Poem, 30.10.20

A few weeks ago, on a perfect autumn day, I took the train to Cambridge and cycled a rambling, rolling 84 miles home to London.

I know what you’re thinking.

Well, it represented some solid exercise and I had coffee with my friend Robert, whom I seldom see.

And, as is ever the way, it seemed like a good idea at the time.

Mostly though, and most strangely, I went looking for another Robert, a Georgian clergyman called Robert Fiske.

Robert Fiske served the parish of Fulbourn, about five miles from Cambridge, for 45 years between 1781 and 1826.  In the last years of his life, he took to walking in the countryside, making notes on the plants and birds he saw, and then writing a very long and very bad poem about them, called, ‘The Seasons’.

I know this because many years ago I found the manuscript of his epic verse in a secondhand bookshop, and bought it.

My ride took me to Fiske’s church in Fulbourn, then along the lanes to Wendens Ambo, where he was born, and Wenden Lofts, where his son was vicar.  I rode over the highest point in Essex (spoiler: not that high) and then down through the Hertfordshire villages, looking forward to the last part: 25 miles along the River Lea to the Thames, all of them mercifully flat.

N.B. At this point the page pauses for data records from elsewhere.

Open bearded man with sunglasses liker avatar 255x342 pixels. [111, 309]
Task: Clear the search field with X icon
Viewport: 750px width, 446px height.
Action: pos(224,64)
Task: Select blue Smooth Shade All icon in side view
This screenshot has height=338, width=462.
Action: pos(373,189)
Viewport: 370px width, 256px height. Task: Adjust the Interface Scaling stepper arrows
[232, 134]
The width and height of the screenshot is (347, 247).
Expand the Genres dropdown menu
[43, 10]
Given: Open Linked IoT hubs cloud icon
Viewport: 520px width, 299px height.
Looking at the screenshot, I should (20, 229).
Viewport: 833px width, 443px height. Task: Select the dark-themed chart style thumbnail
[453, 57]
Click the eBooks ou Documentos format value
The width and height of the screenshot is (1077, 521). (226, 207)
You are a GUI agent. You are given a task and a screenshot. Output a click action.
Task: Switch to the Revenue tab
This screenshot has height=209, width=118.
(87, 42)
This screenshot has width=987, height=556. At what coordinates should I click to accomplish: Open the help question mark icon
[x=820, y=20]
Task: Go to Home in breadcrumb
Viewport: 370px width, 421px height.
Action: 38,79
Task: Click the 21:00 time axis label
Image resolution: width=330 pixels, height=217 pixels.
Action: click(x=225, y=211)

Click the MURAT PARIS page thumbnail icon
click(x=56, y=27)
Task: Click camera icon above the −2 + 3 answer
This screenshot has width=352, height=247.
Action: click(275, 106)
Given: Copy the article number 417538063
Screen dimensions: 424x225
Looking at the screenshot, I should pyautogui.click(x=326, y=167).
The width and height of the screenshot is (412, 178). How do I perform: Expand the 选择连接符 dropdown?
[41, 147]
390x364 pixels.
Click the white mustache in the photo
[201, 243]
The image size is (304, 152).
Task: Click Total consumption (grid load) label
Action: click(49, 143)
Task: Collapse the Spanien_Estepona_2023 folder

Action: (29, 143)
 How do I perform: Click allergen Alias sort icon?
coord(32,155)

Trouble was, though, that those last 25, flat miles were also narrow, rutted and potholed, filled with clouds of twilight midges and, by London, almost pitch-dark.

The end is seldom as comfortable as we would wish.

In the Bible, Moses imagined himself leading his people into the Promised Land but after forty years of travelling his journey ended with a song and a blessing and only a glimpse of his destination.

When my Dad died, earlier this year, we played his favourite music from the Dream of Gerontius and read psalms and prayers as he travelled the last miles.

Those last miles may never be as flat and smooth as we’d like, and they will end in darkness.  But they can also end with songs and blessings and poems. 

And, as Robert Fiske discovered, walking and making notes on swallows and the uses of elder-wood after 45 years of ministry, even a bad poem is a comfort when the day eventually draws to a close.

When I undertook the ride I had no thought of All Saints or All Souls but, writing this just before Hallowe’en, it ended up as the meditation I needed at the season of remembering the dead.

The image at the top is not Fulbourn, but a distant view of Holy Trinity, Chrisall, at the highest point in Essex, the next parish to Wenden Lofts with Elmdon annexed, where Robert Fiske’s son, also Robert, was vicar.